While not scientifically accurate, purple skies allow artists to evoke the mystical, surreal, ominous, or transcendent. They take creative license to say something about humanity’s relationship with nature using visual symbolism.

Purple Sky Sightings: Real or Imagined?

With all this discussion of purple skies as metaphor, are there ever real documented cases of the sky inexplicably turning purple?

There are in fact some eyewitness reports over the years of short-lived purple tinted skies anomalous to the weather conditions:

  • Florida, 2002 – Residents across Florida reported seeing an eerie bluish purple sky one evening despite clear conditions.
  • California, 2015 – Southern Californians were astonished to see a deep purple glow before sunset with no clouds or rain.
  • Virginia, 2016 – In parts of Virginia, people spotted a brief purple/pink glow localized in the sky with no storm.
  • England, 2018 – A purple sky appeared at dinnertime around Essex, UK, fading 15 minutes later. No explanation was found.
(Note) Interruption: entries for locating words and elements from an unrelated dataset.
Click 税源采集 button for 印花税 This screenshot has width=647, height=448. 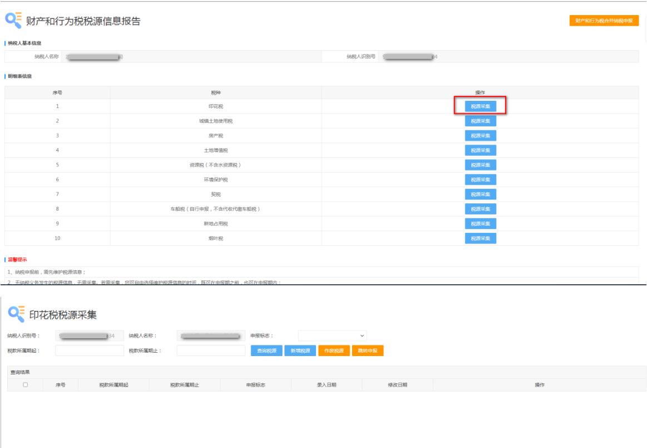click(x=480, y=106)
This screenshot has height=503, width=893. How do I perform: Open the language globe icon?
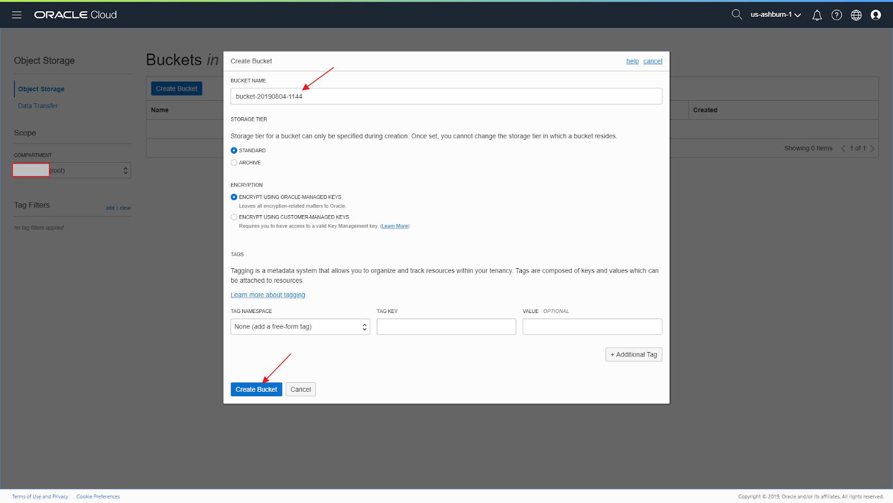point(856,15)

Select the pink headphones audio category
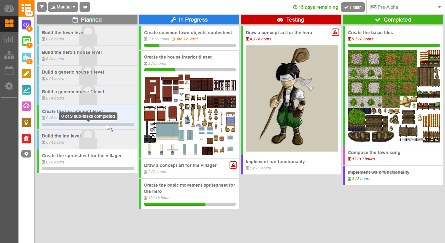26,106
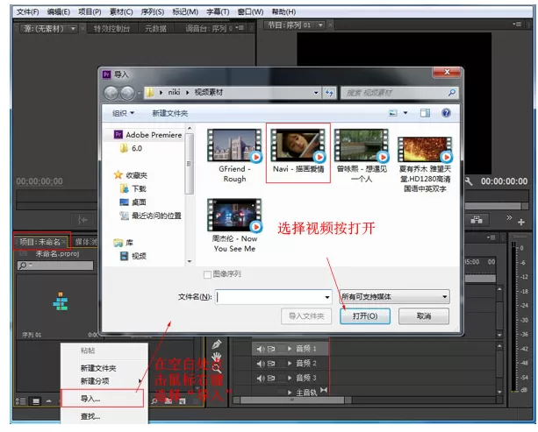
Task: Select the Pen tool in timeline toolbox
Action: click(217, 344)
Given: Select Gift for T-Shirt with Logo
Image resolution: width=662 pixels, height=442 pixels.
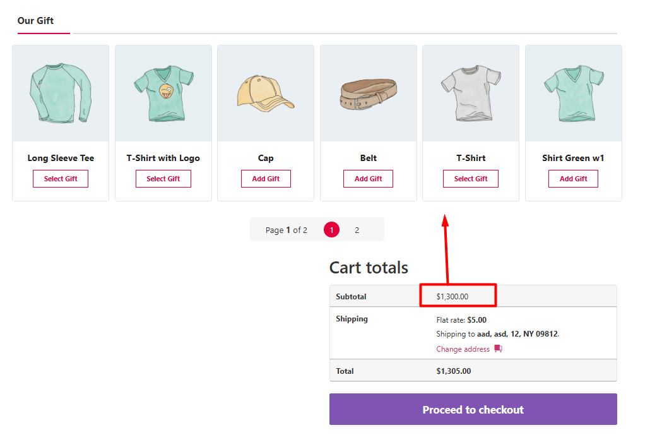Looking at the screenshot, I should pos(163,179).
What could account for these spontaneous purple skies with no inclement weather? Some meteorologists conjecture they result from certain rare configurations of light refraction, or glimpses of high altitude auroras normally only visible much farther north. But these momentary purple phenomena still largely remain mysteries.

Mythology of Purple Skies

Purple skies have crept into mythology and folklore as harbingers of the supernatural:

  • In Norse myth, a violet sky heralded the arrival of Fimbulwinter and Ragnarok.
  • European fairy tales describe purple skies when magical beings use their powers.
  • Some Native American legends tell of purple clouds appearing before visions and spiritual messengers arrive.

While these tales of purple skies clearly serve symbolic purposes, they imply people across cultures and eras have likely witnessed occasional purple-hued atmospheres they found ominous or significant.
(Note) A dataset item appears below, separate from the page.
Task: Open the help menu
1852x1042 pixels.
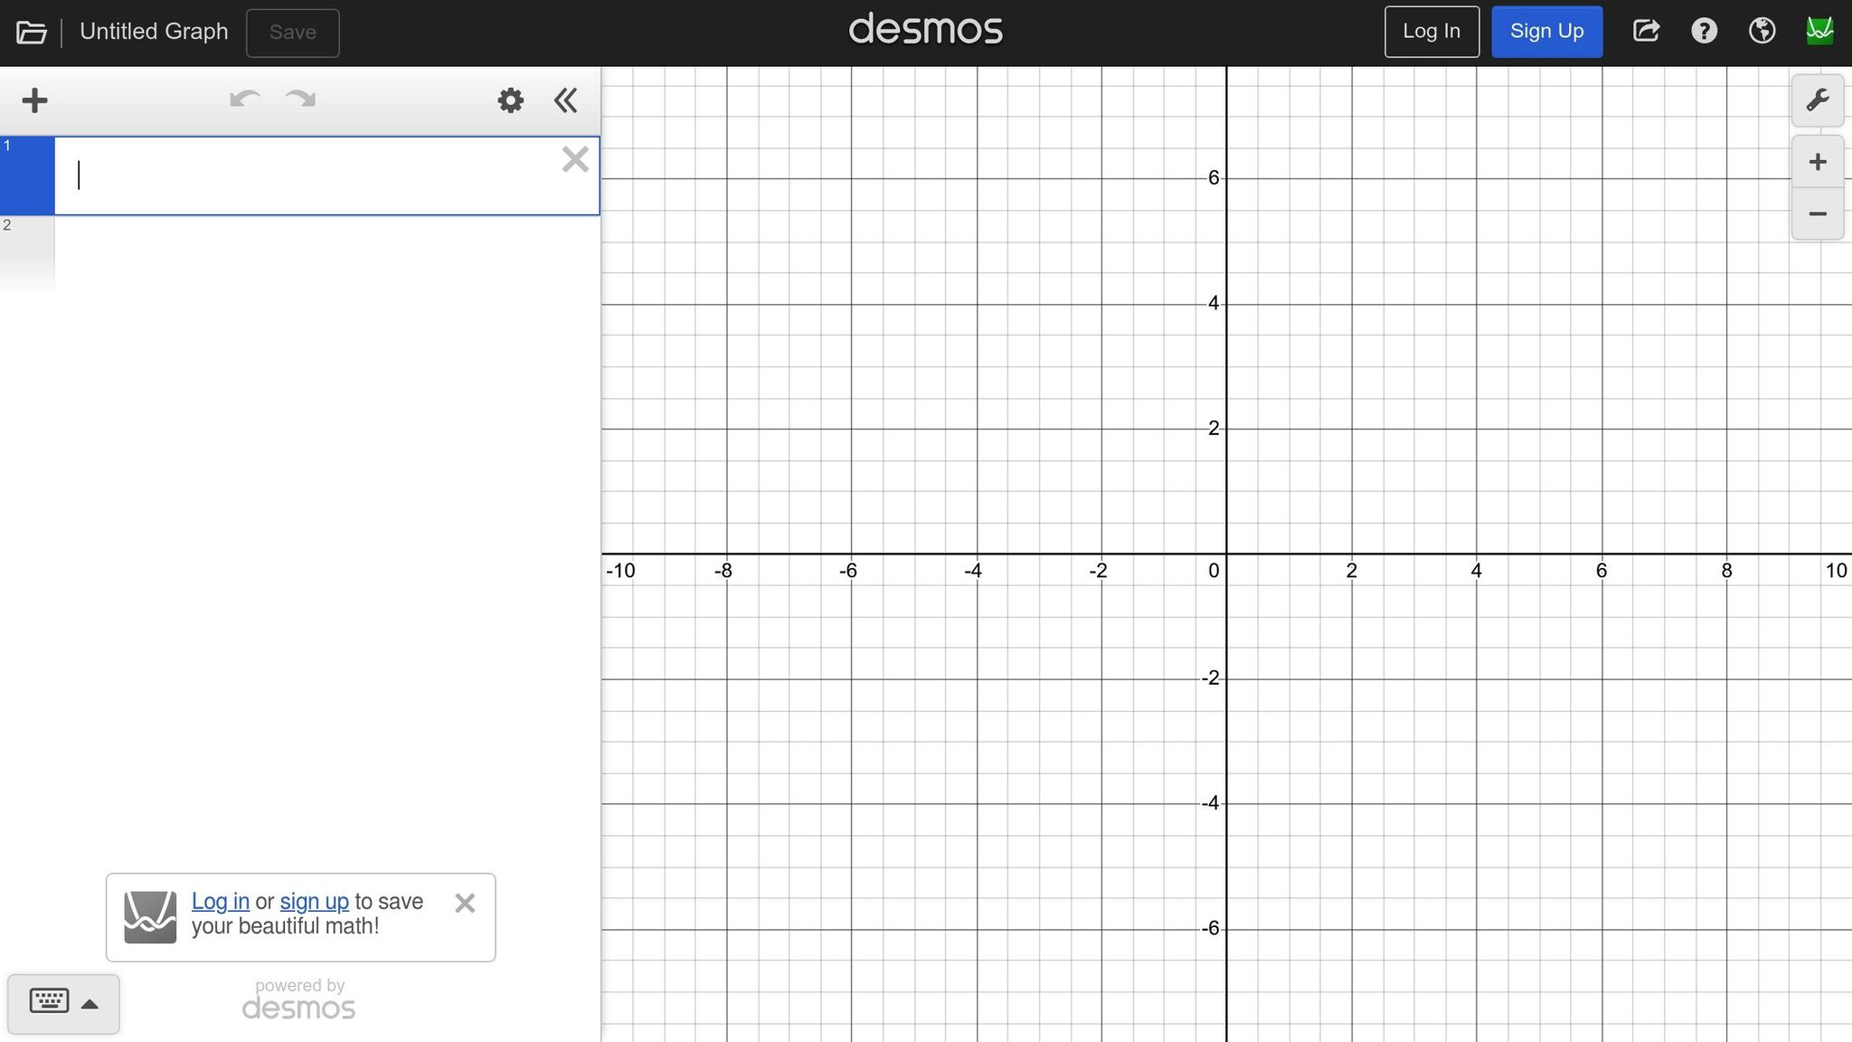Action: click(x=1704, y=30)
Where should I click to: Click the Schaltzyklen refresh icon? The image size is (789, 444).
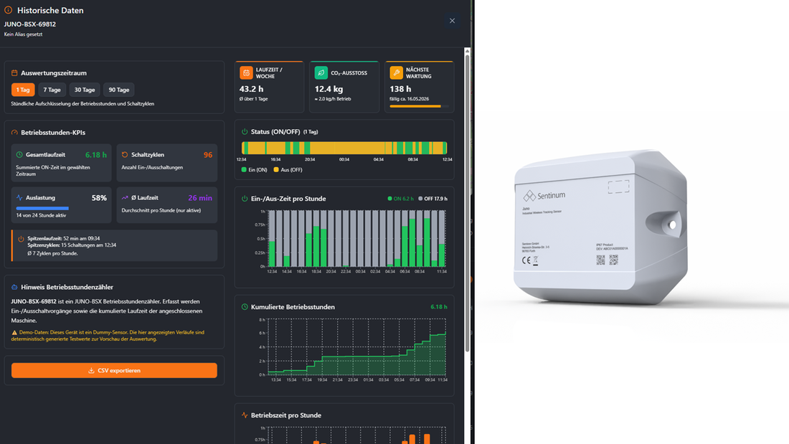(125, 154)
Purple Skies in Sci-Fi and Fantasy

Imaginary purple skies are a fixture in many works of science fiction and fantasy. Some examples include:

  • In the Star Wars universe, many planets like Coruscant have perpetually violet skies due to artificial weather control.
  • The planet Exodus in Robert Heinlein’s story Universe featured vivid purple clouds.
  • In Stephen King’s Dark Tower fantasy series, Thunderclap’s permanent purple sky resulted from technological cataclysm.
  • Octarine, the Discworld books’ eighth fantasy color representing magic, is described as a fluorescent purple.
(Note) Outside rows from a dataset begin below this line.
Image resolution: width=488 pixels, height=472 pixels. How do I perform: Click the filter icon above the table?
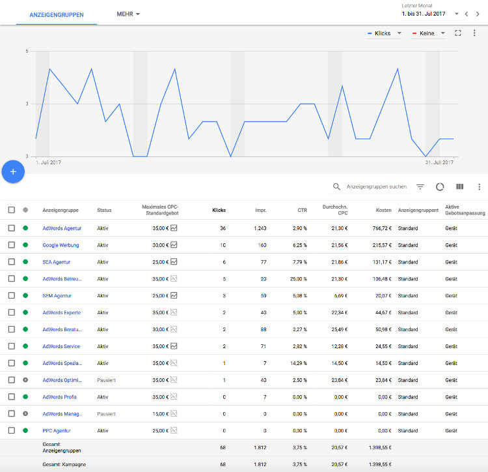420,186
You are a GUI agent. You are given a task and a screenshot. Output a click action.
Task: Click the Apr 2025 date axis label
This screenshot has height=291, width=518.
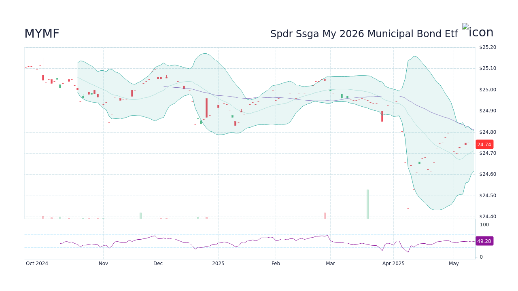pyautogui.click(x=394, y=263)
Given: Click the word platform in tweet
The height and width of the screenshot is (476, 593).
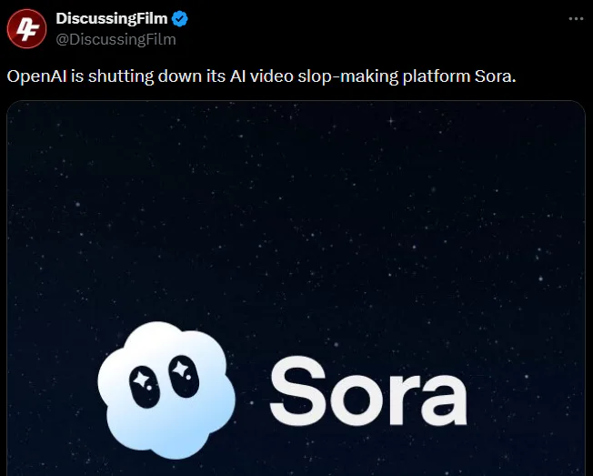Looking at the screenshot, I should point(437,76).
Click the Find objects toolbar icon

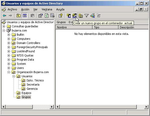coord(93,16)
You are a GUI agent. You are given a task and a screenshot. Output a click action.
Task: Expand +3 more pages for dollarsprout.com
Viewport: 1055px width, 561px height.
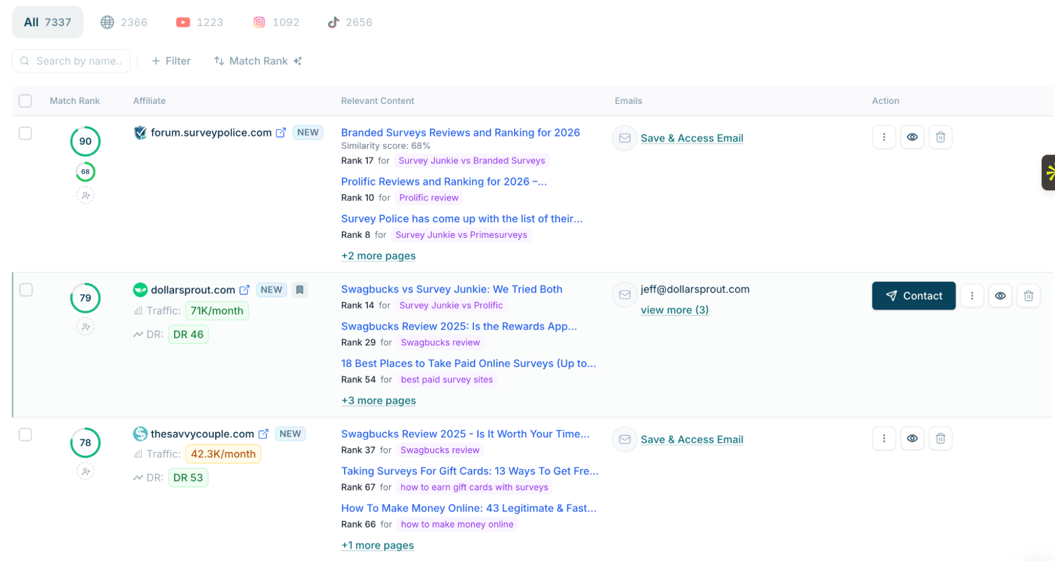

These futuristic or fantastical violet skies tap into associations people have with the mystical, unnatural quality of rare purple-hued skies in the real world.

Conclusion

So in review, while the normal daytime sky is objectively blue in terms of physics, sunrises and sunsets can shift toward red/orange thanks to ray scattering. And under the right environmental and perceptual circumstances, hints of purple may also emerge.

Factors like the Purkinje effect, individual color perception, and cultural color categorization all affect whether someone labels the sky “blue” or “purple.” And artists have long used purple skies as visual symbols for the fantastical, dreamlike, and transcendent.

Rare eyewitness accounts of unexplained purple skies do occasionally surface, showing this perceptual phenomenon still surprises people today. So while the typical sky remains blue, shades of violet can manifest under select conditions – reminding us our vision and reality are open to individual interpretation.